Анастасия так и ахнула:
– Да как же… да что же?… Монах?!
– Ну да, я там был – в монашеском облачении. – Иван явно наслаждался ее растерянностью. – Кота в мешке покупать не хотел, мне самому надо было на всякую-каждую посмотреть. Тогда и выбрал тебя!
Анастасия глядела широко раскрытыми глазами, словно впервые увидев человека, которому ее отдали в жены. Он, муж ее, хорошо улыбается, глаза у него ясные, серо-зеленые. Взмокшие от пота волосы курчавятся на лбу. Анастасия вспомнила, какая жаркая была у него щека, прижатая к ее щеке, как билось-дрожало его тело, прижатое к ее телу, – и вдруг засмущалась, опустила глаза. Прислушалась к себе, ловя прежнюю боль, цепляясь за прежнюю обиду, – но не нашла ничего, кроме нетерпеливого трепета.
– Милая, – он осторожно взял ее за руку, прижал к своей щеке. – Ах ты, милая!
Через некоторое время бледный, сдержанный Курбский вышел к гостям и сообщил, что доброе меж молодыми свершилось. Знаки девства царицына были предъявлены свахам и придирчиво ими осмотрены.
Свадьба Ивана Васильевича и Анастасии Романовны состоялась.
3. Страх Божий
После свадьбы, побывав, по обычаю, вместе в мыленке, молодые царь и царица прервали пиры двора и пешком отправились в Троице-Сергиев монастырь, где оставались до первой недели Великого поста, ежедневно молясь над гробом святого Сергия. А когда вернулись, Анастасия постепенно начала осваиваться с новой жизнью.

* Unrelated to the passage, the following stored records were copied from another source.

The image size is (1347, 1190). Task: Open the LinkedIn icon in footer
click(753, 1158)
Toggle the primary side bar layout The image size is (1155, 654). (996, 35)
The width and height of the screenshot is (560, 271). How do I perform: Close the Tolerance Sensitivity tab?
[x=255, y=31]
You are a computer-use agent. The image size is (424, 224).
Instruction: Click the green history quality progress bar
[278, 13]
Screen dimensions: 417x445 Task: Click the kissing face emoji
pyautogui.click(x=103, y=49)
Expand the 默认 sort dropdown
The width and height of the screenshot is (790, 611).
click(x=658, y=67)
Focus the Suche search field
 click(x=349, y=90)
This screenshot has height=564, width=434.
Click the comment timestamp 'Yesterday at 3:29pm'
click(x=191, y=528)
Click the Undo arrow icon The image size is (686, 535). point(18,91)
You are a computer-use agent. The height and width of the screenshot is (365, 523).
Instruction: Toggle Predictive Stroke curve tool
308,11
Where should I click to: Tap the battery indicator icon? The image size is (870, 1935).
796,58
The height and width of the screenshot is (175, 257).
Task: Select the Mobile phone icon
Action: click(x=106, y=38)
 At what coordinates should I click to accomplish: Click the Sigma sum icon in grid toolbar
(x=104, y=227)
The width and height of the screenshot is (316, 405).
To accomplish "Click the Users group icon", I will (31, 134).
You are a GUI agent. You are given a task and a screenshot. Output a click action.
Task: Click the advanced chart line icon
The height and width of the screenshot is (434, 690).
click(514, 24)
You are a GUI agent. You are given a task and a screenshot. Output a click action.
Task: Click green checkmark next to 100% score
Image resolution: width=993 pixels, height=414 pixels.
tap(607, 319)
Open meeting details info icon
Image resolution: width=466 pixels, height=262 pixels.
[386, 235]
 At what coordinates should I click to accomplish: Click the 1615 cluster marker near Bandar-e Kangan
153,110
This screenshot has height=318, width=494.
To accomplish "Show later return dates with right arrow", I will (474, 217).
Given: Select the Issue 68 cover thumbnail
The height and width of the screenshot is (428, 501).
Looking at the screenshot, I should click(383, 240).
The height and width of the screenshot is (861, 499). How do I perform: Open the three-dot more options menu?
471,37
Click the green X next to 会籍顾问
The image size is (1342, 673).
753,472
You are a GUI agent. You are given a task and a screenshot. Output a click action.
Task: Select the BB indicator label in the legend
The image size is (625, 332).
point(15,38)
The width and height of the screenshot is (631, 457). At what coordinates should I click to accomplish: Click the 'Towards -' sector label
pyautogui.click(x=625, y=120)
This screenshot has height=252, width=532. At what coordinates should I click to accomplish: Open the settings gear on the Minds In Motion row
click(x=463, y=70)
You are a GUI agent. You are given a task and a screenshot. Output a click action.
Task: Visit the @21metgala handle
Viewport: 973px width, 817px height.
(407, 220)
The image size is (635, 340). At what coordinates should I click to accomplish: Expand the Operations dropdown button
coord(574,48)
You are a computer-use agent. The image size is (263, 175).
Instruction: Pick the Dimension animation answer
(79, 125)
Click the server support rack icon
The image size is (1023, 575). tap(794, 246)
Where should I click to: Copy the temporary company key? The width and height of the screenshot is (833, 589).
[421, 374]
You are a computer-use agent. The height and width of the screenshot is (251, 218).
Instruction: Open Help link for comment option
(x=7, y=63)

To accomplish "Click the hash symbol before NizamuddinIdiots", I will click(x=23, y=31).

В Кремле пряничные разноцветные крыши, сахарные точеные столбики на крылечках, крошечные слюдяные, леденцовые оконца, узенькие переходики, крутые лесенки, более похожие на печные лазы. И пахнет здесь печами и пылью.
Поговаривали, будто царский дворец в Коломенском куда уютнее и просторнее. Анастасия очень мечтала оказаться в Коломенском – ведь где-то там и Магдалена! До смерти хотелось увидеться с ней, поболтать, как раньше. Во все время своей замужней жизни Анастасия не видела ни одной прежней подружки. Среди царицына домашнего чина – ближних боярынь и боярышень – Анастасия пока не сыскала наперсницы и начала всерьез задумываться, как бы поменять всех этих важных, надутых, неприятных особ на привычные и дружеские лица. Но с этой просьбой надо было сперва обратиться к мужу, а просьб к нему и так накопилось множество. Дядюшка Григорий Юрьевич и брат Данила просто-таки осаждали ее настойчивыми требованиями мест при дворе для самых дальних, вроде бы позабытых родичей Захарьиных. Как будто ей было так уж просто обратиться к царю!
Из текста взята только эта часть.